Other than giving a TED talk that more closely resembled a performance art piece than a typical presentation, it seems Abovitz and his team are attempting to create an entirely new kind of experience. Rather than a large, all-encompassing headset such as the ones currently made by Oculus, there are hints that the device being made by Magic Leap is a much smaller and lighter wearable – something that will give the user the chance to experience virtual imagery placed on-top of the existing world; augmented reality combined with virtual reality. Think of it as closer to something like Google Glass than Oculus Rift.

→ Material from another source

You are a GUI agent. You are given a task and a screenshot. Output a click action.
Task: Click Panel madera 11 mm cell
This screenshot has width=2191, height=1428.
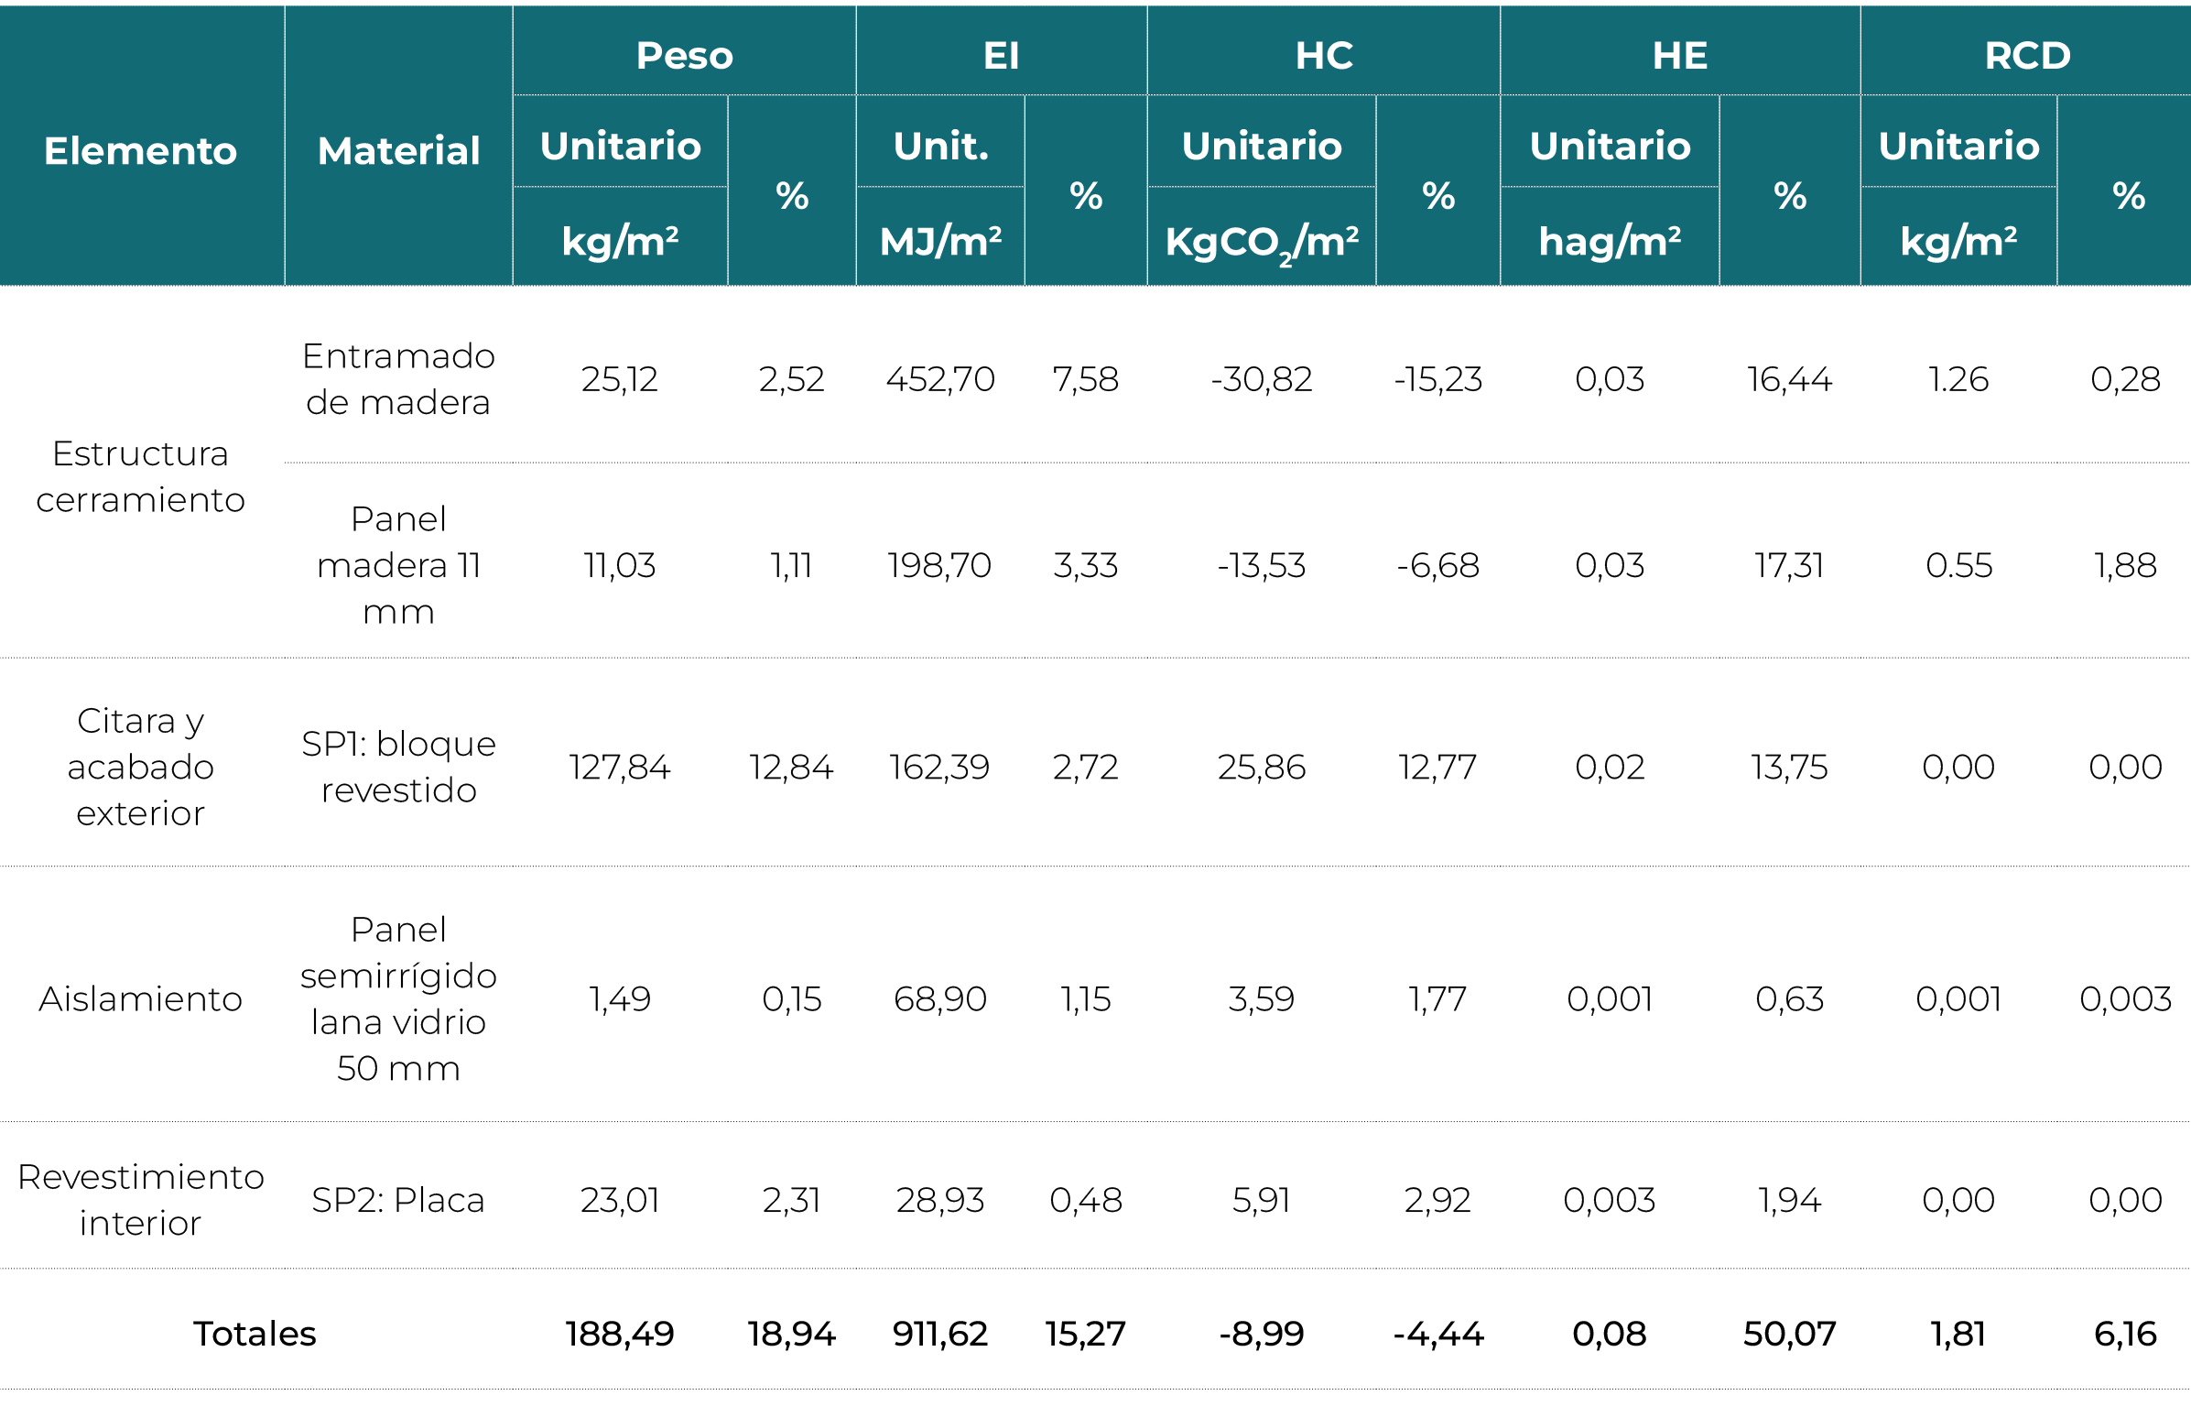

But how would this work? Magic Leap have revealed very little about what might actually be happening on the technical side, however Abovitz has referred to his stealth product as “dynamic digitized light field technology.” Most of the rumors seem to point towards some kind of retina projection, but the company is keeping this under wraps until the consumer product is launched, which Abovitz says should happen “relatively soon.”

Assuming this product is able to do half of what it’s rumored to be able to do, this could be an incredibly exciting new technology and could open up doors into storytelling in completely new ways. Imagine being able to interact with both virtual and real-world elements simultaneously and seamlessly. The way we experience cinema, games, advertising, education, and the entire world around us could change overnight.

The future is incredibly bright for these front-runners in the VR/AR game. Which device or company will prevail and pave the road to a new type of storytelling used worldwide is still up in the air, but I’ve seen the future, and it’s definitely going to be seen through some kind of wearable tech. I’m excited to see this space unfold, and to be witnessing (and maybe even contributing) to this new eye-opening field.